Every culture has famous proverbs, below compiled ones are from New Zealand. Other names of proverbs are sayings or maxims. Generations of Maori people formed proverbs to give conclusions of experiences, sum up wisdom or simply reminder of common sense. Parents hand down proverbs to their children providing guidance and wisdom.
"Ask me what is the greatest thing in the world, I will reply: It is people, it is people, it is people!"
It may only be a small storm yet a successful outcome is imminent.
Survival is the treasured goal.
Let us keep close together, not far apart.
Many stars cannot be concealed by a small cloud.
A house full of people is a house full of different points of view.

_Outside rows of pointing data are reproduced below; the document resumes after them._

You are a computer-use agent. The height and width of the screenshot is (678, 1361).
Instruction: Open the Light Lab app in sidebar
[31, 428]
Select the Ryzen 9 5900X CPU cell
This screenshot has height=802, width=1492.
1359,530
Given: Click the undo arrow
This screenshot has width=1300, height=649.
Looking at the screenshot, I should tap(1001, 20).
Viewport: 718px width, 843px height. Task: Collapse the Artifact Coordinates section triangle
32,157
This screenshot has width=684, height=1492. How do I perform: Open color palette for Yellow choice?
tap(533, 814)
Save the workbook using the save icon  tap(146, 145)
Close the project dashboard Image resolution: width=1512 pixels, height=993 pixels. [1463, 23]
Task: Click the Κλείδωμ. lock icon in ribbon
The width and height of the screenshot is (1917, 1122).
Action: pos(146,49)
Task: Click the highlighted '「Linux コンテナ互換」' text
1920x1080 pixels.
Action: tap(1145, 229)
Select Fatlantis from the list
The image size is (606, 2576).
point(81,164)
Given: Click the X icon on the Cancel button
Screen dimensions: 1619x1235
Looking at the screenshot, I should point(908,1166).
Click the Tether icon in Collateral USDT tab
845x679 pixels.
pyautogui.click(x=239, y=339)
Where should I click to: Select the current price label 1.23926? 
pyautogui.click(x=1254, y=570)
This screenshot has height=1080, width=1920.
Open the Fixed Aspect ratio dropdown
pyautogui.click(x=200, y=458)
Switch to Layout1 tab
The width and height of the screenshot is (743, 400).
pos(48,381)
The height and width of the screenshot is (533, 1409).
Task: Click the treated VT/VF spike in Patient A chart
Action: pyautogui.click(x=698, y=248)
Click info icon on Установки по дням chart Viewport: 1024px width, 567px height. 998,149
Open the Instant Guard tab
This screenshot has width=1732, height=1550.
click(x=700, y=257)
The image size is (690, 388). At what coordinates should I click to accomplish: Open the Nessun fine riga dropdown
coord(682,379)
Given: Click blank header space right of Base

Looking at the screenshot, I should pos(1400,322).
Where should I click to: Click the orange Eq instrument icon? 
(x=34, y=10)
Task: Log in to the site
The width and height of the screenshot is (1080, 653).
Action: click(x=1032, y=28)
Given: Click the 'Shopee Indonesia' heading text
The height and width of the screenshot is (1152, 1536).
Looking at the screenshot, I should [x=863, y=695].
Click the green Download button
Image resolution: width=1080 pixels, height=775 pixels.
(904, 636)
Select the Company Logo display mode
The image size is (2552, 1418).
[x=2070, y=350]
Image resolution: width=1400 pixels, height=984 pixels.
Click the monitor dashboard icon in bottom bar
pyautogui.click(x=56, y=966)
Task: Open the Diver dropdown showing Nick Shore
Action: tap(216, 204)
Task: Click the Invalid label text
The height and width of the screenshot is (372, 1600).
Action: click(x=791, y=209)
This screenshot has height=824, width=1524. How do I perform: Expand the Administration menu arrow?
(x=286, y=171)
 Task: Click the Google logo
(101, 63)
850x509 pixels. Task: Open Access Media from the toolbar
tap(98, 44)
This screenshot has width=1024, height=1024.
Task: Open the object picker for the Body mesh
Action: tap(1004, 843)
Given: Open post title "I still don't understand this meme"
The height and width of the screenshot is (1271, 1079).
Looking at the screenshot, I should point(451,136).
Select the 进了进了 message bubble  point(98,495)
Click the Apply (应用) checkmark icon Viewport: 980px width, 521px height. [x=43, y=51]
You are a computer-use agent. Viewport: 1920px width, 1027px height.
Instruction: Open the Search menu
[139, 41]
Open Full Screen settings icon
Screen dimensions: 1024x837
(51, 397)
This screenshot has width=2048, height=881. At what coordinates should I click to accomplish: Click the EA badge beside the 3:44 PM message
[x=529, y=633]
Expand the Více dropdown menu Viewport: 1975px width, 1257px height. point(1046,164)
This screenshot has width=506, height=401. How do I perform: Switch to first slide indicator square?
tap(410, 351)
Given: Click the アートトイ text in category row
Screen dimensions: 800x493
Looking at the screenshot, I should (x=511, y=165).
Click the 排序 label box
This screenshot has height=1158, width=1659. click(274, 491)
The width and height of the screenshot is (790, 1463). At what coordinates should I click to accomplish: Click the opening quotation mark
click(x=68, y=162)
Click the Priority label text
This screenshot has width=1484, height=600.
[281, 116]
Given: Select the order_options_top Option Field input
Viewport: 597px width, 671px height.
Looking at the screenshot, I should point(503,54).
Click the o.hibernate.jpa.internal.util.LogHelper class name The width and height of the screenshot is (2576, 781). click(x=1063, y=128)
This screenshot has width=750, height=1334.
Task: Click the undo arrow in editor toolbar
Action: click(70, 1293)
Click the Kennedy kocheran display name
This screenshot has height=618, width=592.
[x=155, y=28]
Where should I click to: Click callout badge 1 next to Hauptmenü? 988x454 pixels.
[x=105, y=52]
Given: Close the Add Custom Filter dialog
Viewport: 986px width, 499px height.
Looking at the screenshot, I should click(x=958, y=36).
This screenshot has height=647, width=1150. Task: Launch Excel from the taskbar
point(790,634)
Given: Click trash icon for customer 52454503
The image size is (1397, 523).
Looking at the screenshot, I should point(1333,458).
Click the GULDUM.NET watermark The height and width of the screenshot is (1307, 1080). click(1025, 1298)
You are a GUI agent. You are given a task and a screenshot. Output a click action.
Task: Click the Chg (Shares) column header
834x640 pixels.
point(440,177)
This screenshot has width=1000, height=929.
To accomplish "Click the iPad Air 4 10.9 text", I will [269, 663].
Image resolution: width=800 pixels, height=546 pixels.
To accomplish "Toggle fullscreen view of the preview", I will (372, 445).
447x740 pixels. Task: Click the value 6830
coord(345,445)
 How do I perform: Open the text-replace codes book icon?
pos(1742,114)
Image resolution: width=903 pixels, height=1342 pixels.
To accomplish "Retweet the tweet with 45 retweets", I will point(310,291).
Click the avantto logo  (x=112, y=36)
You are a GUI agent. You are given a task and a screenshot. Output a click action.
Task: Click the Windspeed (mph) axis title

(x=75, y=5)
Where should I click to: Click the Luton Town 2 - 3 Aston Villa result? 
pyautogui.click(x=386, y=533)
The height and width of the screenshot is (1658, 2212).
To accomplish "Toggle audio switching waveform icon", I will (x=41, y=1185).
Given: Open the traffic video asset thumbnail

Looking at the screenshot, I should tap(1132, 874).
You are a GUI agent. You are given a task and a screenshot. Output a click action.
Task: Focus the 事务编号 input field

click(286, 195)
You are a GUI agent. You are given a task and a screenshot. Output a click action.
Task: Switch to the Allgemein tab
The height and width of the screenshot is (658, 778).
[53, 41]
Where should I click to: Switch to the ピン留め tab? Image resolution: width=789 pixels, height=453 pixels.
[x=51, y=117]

A warrior dies in battle; a mountain climber on the rocks, but a farmer dies of old age.
In this world I greet my oldest survivor -- the earth.
When one chief falls, another one rises.
Who lives in a quiet house has plenty.
Boast during the day; be humble at night.
The kumara never talks about how sweet it is.
Though my present may be small, my love goes with it.
There is more than one way to achieve an objective.
The more you ask how much longer it will take, the longer the journey will seem.
Persist as resolutely as you persist in eating.
A hand that is ready to hit may cause you great trouble.
Be quick to follow up an advantage.
Don't lean on your fellow men -- theirs is an ever moving support.
In peace be faithful; in war be valiant.
Let someone else sing your praise.
Never spend time with people who don't respect you.
Old canoes can be restored, but youth and beauty cannot.
Only the foolish visit the land of the cannibals.
The block of wood should not dictate to the carver.
The prudent embark when the sea is calm -- the rash when it's stormy.
Turn your face to the sun and the shadows fall behind you.
Hold on tight to the words of your ancestors.
Land is permanent, man disappears.
What is given by the land should return to the land.
The land is a mother that never dies.